Church in Zadar, Croatia

The Church of St. Donatus (Crkva sv. Donata) is a Catholic church located in Zadar, Croatia. Its name refers to Donatus of Zadar, who began construction on this church in the 9th century and ended it on the northeastern part of the Roman forum.

Originally named Church of the Holy Trinity, in the 15th century it was re-dedicated to St Donatus. The church is the largest Pre-Romanesque building in Croatia. It is also an example of the centralised type of the Carolingian period in Europe.

==History==
The beginning of the building of the church was placed to the second half of the 8th century, and it is supposed to have been completed in the 9th century. The Zadar bishop and diplomat Donatus of Zadar (8th and 9th centuries) is credited with the building of the church. He led the representations of the Dalmatian cities to Constantinople and Charles the Great, which is why this church bears slight resemblance to Charlemagne's court chapels, especially the one in Aachen (now Aachen Cathedral), and also to the Basilica of San Vitale in Ravenna. It belongs to the Pre-Romanesque architectural period.

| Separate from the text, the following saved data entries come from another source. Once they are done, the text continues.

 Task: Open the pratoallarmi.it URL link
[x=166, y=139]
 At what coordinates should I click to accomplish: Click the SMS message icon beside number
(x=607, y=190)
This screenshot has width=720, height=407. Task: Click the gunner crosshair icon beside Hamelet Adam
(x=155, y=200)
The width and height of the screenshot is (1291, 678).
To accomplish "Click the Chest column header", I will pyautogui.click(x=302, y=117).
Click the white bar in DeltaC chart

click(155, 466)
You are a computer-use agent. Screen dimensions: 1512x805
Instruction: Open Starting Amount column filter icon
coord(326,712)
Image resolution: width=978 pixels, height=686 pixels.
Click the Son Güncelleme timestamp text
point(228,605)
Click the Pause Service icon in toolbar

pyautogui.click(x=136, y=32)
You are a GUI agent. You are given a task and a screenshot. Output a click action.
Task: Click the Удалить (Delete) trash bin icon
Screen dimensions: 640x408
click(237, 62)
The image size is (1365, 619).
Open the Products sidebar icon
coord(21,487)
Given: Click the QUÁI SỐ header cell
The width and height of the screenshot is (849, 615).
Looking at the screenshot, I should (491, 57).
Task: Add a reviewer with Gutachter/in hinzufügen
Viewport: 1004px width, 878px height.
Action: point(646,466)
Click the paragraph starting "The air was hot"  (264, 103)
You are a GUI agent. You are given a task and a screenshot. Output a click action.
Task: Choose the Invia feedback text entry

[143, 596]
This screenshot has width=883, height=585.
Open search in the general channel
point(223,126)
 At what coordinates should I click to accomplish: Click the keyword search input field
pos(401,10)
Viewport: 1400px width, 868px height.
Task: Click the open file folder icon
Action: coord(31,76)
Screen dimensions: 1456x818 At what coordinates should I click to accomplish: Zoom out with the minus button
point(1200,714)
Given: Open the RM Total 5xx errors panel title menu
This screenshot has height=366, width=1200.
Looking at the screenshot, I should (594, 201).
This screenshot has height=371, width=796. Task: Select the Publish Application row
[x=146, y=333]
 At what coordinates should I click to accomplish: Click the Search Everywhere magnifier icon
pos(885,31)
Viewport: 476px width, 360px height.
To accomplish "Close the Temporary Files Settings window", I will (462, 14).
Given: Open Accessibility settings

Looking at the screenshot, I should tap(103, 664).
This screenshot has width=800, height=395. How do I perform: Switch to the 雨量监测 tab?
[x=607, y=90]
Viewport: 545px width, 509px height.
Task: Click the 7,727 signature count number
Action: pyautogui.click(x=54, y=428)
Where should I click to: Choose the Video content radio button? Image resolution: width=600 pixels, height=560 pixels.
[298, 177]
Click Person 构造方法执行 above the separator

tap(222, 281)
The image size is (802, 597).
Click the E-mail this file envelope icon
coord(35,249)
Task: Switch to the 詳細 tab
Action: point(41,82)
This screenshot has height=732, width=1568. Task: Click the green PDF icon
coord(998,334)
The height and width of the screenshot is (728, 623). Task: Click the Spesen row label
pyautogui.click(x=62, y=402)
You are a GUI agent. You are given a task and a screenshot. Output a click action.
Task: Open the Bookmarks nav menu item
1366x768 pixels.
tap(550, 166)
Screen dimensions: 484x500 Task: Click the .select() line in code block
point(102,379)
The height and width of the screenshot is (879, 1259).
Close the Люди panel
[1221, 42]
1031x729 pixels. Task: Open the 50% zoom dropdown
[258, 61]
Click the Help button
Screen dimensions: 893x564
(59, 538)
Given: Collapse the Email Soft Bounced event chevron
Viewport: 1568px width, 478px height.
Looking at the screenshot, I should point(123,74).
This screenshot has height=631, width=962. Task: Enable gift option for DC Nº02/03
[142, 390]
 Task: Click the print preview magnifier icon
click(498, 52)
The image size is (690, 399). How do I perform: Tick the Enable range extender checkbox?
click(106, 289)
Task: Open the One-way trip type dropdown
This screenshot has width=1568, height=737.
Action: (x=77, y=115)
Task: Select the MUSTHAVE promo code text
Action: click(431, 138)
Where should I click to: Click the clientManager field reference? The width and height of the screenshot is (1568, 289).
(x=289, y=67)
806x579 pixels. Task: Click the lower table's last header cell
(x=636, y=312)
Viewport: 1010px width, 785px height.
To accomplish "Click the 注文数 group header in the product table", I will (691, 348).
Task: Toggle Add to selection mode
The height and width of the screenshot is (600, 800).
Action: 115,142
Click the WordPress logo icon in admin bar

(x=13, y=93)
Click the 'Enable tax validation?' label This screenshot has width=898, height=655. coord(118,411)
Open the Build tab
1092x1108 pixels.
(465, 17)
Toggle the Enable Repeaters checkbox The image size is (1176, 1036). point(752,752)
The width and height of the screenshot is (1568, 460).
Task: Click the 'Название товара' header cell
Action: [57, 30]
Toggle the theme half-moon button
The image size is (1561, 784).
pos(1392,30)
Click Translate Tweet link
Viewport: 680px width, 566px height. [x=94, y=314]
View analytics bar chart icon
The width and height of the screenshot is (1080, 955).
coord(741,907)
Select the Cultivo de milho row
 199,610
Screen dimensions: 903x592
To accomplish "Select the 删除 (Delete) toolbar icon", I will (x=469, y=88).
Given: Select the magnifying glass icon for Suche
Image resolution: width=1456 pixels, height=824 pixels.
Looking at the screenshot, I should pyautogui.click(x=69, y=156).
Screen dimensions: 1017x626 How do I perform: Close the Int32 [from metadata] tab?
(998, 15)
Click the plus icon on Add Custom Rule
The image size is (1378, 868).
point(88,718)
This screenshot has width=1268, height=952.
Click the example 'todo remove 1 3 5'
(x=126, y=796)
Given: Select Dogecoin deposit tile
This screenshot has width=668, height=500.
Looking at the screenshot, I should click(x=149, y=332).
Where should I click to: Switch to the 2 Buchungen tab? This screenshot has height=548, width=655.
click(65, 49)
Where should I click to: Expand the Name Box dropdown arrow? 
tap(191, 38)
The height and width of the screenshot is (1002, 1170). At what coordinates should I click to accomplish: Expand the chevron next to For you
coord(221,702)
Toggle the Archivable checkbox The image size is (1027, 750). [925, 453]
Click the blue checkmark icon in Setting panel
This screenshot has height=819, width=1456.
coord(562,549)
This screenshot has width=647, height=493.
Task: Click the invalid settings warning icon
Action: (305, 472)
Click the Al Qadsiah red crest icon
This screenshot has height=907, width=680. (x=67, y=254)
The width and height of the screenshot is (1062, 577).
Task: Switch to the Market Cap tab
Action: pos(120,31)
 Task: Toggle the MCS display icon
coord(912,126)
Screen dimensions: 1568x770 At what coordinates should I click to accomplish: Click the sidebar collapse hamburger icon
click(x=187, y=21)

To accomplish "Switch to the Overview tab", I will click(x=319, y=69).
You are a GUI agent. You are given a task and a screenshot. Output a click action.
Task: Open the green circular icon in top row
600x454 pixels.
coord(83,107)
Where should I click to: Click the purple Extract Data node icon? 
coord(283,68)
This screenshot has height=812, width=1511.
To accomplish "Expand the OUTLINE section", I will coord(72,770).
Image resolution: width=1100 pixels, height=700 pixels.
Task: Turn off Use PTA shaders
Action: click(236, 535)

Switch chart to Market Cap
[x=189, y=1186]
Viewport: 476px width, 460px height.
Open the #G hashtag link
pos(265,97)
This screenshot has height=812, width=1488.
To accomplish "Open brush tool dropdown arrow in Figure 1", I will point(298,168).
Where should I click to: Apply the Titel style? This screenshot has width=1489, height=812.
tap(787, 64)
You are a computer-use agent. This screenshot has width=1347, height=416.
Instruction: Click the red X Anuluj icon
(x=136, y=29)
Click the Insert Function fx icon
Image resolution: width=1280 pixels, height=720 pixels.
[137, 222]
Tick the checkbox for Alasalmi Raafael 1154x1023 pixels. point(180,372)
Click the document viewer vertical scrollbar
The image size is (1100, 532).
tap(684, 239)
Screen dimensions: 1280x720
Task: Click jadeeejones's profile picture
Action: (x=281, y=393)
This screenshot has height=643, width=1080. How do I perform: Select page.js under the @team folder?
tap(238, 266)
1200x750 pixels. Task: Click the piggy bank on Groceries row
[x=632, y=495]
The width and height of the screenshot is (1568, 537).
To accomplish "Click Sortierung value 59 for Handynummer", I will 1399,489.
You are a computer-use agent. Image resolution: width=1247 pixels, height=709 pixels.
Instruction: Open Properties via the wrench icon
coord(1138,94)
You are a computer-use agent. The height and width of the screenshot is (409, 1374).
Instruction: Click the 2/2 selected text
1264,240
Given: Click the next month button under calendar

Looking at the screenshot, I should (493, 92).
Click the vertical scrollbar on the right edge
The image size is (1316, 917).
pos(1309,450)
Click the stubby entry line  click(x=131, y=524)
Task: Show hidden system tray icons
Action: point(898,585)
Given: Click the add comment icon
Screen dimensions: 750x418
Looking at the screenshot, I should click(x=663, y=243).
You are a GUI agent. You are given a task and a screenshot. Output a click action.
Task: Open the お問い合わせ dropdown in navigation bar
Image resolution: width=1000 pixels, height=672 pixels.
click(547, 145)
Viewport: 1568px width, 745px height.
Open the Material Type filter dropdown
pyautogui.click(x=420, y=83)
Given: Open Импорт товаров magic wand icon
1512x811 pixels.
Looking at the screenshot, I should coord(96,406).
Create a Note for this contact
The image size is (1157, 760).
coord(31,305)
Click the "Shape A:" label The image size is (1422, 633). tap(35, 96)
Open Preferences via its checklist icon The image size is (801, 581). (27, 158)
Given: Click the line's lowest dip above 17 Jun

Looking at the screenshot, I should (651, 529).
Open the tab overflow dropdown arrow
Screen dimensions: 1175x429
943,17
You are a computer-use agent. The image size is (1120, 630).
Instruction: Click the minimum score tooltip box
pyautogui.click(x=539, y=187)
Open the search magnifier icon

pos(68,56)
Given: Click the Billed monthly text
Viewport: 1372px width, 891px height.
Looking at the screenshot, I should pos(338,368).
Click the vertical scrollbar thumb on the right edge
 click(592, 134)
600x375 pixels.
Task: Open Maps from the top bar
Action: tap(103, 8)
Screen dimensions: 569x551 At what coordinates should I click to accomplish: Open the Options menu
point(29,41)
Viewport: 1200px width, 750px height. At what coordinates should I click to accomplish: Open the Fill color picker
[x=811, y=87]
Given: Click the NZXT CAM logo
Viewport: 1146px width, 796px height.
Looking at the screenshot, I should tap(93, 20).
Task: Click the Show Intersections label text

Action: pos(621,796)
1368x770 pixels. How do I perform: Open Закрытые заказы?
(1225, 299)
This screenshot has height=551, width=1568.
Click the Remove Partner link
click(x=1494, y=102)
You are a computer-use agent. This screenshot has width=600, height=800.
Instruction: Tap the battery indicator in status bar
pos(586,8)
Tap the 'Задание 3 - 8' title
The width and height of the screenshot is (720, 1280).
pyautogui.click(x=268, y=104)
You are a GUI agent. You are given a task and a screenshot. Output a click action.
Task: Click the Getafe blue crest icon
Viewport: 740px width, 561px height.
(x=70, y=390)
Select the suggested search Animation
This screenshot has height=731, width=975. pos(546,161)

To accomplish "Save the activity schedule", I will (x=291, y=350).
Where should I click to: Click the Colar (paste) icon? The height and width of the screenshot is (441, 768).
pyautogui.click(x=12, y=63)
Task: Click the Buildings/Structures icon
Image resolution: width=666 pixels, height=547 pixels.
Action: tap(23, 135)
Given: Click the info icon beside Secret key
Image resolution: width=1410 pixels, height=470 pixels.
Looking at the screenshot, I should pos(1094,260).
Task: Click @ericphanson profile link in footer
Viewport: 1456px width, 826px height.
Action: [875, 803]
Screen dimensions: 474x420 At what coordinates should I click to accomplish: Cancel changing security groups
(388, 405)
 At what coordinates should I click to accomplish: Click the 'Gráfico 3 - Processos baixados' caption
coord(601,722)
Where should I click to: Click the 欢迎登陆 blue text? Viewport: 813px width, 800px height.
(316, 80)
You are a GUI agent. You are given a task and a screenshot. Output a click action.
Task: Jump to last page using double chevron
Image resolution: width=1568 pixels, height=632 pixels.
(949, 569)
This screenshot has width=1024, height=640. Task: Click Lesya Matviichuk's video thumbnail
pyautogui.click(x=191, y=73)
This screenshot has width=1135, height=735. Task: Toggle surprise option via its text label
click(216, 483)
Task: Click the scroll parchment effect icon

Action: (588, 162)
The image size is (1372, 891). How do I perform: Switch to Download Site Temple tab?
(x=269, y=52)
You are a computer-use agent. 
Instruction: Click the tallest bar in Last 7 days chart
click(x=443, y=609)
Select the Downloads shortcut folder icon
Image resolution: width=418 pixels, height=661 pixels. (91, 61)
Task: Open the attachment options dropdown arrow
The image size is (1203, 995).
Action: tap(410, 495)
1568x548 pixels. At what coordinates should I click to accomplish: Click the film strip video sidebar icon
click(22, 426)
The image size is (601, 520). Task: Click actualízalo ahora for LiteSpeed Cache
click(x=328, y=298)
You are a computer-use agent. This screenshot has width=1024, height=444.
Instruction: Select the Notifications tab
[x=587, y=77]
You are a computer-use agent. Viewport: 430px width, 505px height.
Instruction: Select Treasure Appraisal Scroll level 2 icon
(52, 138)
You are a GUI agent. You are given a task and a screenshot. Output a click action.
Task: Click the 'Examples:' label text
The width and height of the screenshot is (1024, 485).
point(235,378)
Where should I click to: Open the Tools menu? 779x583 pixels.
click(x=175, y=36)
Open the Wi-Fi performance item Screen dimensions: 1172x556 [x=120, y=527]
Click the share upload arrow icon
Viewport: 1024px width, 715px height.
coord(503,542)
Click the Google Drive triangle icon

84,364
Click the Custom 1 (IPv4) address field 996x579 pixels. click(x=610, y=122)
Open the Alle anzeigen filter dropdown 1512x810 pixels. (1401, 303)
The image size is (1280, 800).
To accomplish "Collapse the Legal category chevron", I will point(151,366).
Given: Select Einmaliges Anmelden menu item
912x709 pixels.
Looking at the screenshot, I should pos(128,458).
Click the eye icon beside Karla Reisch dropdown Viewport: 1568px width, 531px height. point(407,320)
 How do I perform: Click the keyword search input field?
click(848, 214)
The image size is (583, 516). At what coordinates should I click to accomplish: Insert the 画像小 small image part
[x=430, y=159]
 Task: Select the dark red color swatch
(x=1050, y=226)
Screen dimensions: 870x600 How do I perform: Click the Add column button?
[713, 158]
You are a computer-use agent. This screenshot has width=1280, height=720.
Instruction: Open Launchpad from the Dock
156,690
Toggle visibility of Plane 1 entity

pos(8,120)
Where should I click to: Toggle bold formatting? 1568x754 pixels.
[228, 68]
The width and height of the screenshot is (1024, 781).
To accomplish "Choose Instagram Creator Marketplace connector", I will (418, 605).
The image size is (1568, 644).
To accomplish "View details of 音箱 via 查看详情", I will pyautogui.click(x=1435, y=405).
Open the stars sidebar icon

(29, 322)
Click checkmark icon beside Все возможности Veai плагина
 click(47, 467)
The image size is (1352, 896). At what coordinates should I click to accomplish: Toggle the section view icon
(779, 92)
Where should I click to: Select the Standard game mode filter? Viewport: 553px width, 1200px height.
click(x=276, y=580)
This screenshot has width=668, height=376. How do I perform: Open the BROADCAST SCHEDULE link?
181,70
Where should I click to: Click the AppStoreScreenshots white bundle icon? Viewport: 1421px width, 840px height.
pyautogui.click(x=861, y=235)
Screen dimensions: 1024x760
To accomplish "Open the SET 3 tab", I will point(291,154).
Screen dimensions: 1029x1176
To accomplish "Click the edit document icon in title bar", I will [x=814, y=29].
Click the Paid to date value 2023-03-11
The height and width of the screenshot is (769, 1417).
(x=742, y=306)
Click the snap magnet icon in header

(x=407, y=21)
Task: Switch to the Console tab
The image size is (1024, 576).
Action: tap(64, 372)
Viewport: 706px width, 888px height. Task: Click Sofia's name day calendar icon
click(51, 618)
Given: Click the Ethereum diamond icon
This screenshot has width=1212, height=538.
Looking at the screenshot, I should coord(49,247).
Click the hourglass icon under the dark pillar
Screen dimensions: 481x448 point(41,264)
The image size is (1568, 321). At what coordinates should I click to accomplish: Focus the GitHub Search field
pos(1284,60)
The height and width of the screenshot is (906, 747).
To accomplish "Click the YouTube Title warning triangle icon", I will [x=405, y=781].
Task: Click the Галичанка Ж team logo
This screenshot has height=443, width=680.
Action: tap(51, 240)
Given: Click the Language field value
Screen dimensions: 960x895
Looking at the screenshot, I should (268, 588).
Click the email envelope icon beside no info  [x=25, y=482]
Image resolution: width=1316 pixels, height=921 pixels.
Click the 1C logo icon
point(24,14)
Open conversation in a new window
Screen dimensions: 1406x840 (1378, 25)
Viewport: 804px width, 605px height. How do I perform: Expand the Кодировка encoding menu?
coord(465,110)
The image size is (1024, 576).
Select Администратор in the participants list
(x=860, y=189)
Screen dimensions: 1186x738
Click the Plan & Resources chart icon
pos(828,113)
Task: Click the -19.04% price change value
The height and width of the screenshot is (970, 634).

The circular church, formerly domed, is 27 m high and is characterised by simplicity and technical primitivism. It has three radially situated apses and an ambulatory around the central area, surmounted by circular gallery. The circular shape is typical of the early medieval age in Dalmatia. It was built on the Roman forum, and materials from buildings in the latter were used in its construction. Among the fragments which are built into the foundations it is still possible to distinguish the remains of a sacrificial altar on which is written IVNONI AVGUSTE IIOVI AVGUSTO.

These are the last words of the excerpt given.